It’s been 2 months since my last post.
In part, it’s because I spend a truly absurd amount of time scrolling my Facebook timeline. I’m not sure I’m not just stimming half the time. The other half of the time, I’m 100% sure that I’m helping people — most of whom, I will never meet.
For folks who aren’t savvy about stimming — it’s a term that describes repetitive behavior (usually physical) that acts as a psychological soothing mechanism. It’s typically discussed in connection with autism, but it’s also totally common in other non-neurotypical situations. For example, fidgeting/leg-bouncing and ADHD go together like PB and J. Personally, I remember threats from teachers in high school about my near-constant unconscious tapping. (Not saying all drummers naturally stim, but…) I definitely struggled with anxiety, depression, and perfectionism during those years, so learning that I was stimming that whole time was a bit of a revelation. I honestly don’t think I’ve ever been neurotypical, and the more time I spend in online support groups for parents of gifted children, the more likely it seems to me that stimming is just as common to folks whose minds are constantly active as it is for folks whose minds force them to shut down.
Speaking of gifted children… another part of why I haven’t been writing is because I’m busy mommying. Henry’s 4 now, and we’re in full-swing on this whole homeschooling thing. We watch a lot of educational stuff on YouTube, read a ton of books (him reading to me almost as much as I read to him), and he plays so many games.
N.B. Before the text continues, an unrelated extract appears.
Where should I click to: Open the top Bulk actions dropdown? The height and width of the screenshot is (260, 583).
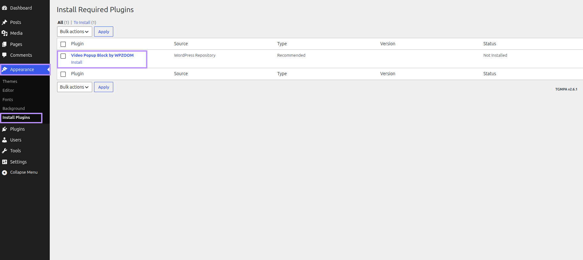click(x=75, y=32)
Dragonbox Numbers goes perfectly with BBC’s Numberblocks, btw. Writing Wizard pairs brilliantly with a Magna Doodle. Monkey Word School Adventure (or any of the Monkey Preschool series) goes very nicely with Mommy getting to wash the dishes or take a shower in peace. Of course, New Super Mario Wii & Wario Land Shake It! are no slouches in that department either.
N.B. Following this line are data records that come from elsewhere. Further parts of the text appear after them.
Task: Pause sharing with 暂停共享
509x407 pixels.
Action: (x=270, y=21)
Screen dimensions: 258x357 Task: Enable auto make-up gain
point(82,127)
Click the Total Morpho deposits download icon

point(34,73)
But, perhaps the biggest reason that I haven’t been writing is because somewhere along the lines, I got this misguided, toxic notion that this blog is nothing more than narcissism, and that writing about my life is both self-indulgent and not particularly helpful to anyone but me. That shame spiral kept me real quiet and outwardly focused.
I have repeatedly considered taking this whole blog down and saving a copy of it, just in case I felt like reading it when I’m old, like I did with my LiveJournal (which, btw, is on a laptop I used during law school that I cannot get into because I cannot, for the life of me, remember my password. Oops.), but something always makes me hesitate.
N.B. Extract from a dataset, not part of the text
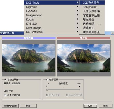Choose 智能色彩还原 from the submenu
This screenshot has height=109, width=114.
(91, 15)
Then, this past weekend, I got the notifications that I’d paid for re-upping the domain name and yearly domain pointing on WordPress, and was contacted by a total stranger who told me that my writing about MS and the ketogenic diet had positively influenced her. I thought that was pretty cool.
So, in the spirit of not being wasteful of money, thoughts, or opportunity, I’m going to make a real effort to write and remain both hopeful and vulnerable here. Thanks in advance for your patience with me while I dust off my digital quill and try to get out of my own head.